We Design for Behaviour, but We Rarely Design for Experience
- Andrew Ko

- Jan 6
- 1 min read

Most companies genuinely believe they design their websites for people. They hire behavioural scientists, study user journeys and optimize flows based on what people tend to click, skip or avoid. The intention is to make the experience feel intuitive and to support the path to conversion, and in many cases it does exactly that.
But there is an interesting tension that keeps coming up for me. Most modern digital experiences are built around human behaviour, not human experience. Behaviour is predictable. Experience is emotional. Behaviour gets you the click. Experience earns you the trust.
When teams optimize for behaviour, they focus on the things that are easy to measure: clicks, scroll depth, funnel progression, micro conversions and attention. But clarity, transparency, consent, control and emotional ease are also human needs.
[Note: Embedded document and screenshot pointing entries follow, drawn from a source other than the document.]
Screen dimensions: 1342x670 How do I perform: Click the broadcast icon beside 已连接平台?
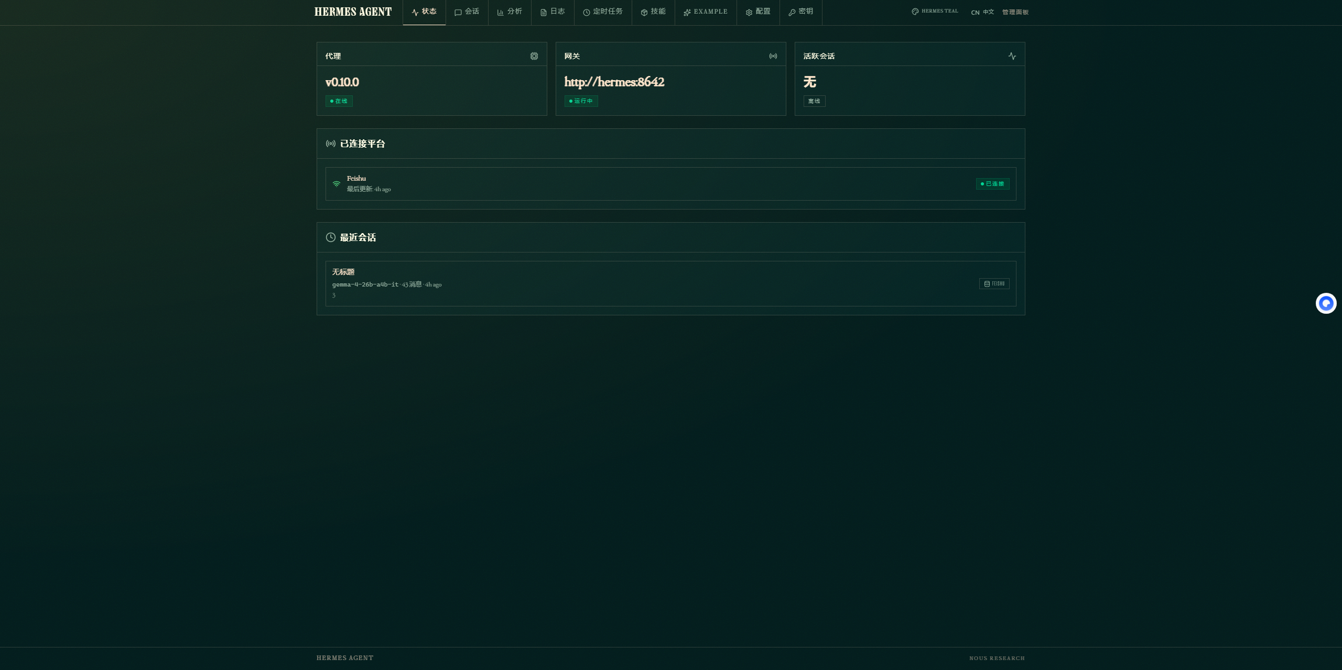[331, 144]
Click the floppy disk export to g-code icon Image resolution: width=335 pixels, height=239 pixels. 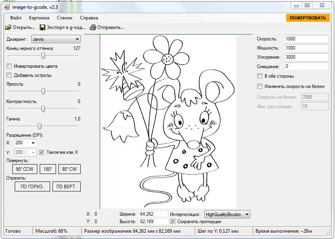[x=42, y=28]
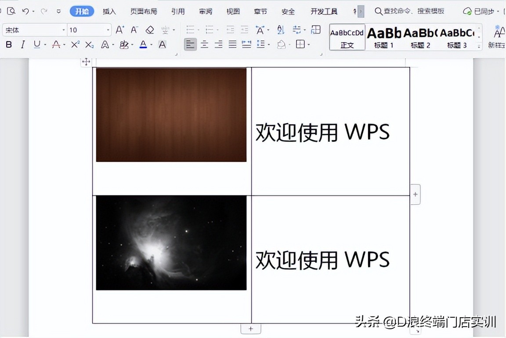Viewport: 506px width, 338px height.
Task: Select the subscript icon
Action: [88, 44]
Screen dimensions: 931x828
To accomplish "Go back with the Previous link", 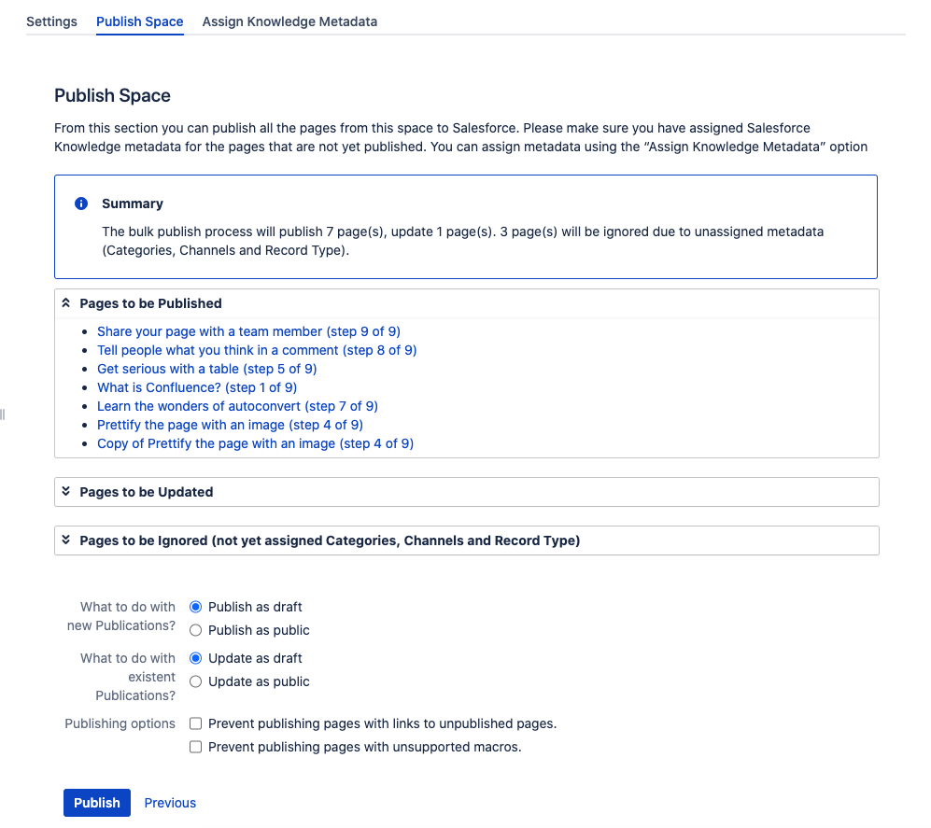I will 170,803.
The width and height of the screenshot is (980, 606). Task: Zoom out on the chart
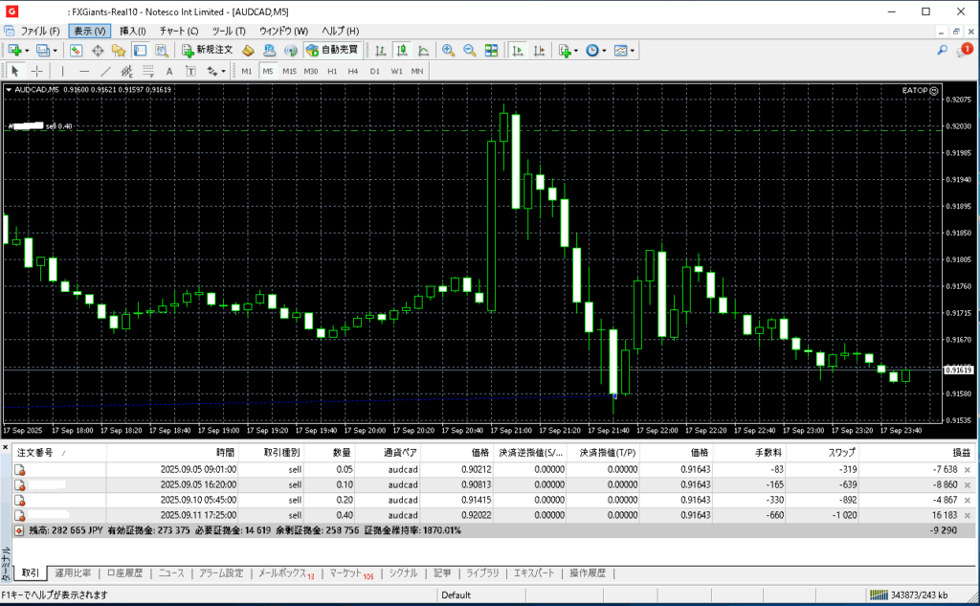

These are harder to quantify and often get sidelined because the dashboards do not show them.
Companies are not ignoring the human experience because they do not care. They ignore it because it is hard to measure. And in a world run by KPIs, we naturally focus on what is visible. The result is a strange gap. We end up with websites that guide behaviour beautifully but do not always respect understanding. They convert efficiently but do not necessarily build relationships. They respond to our habits but not always to our needs.
It makes me wonder what would happen if we treated the human experience with the same seriousness that we treat optimization metrics. And more importantly, what it would look like if we created a simple, public way to measure it.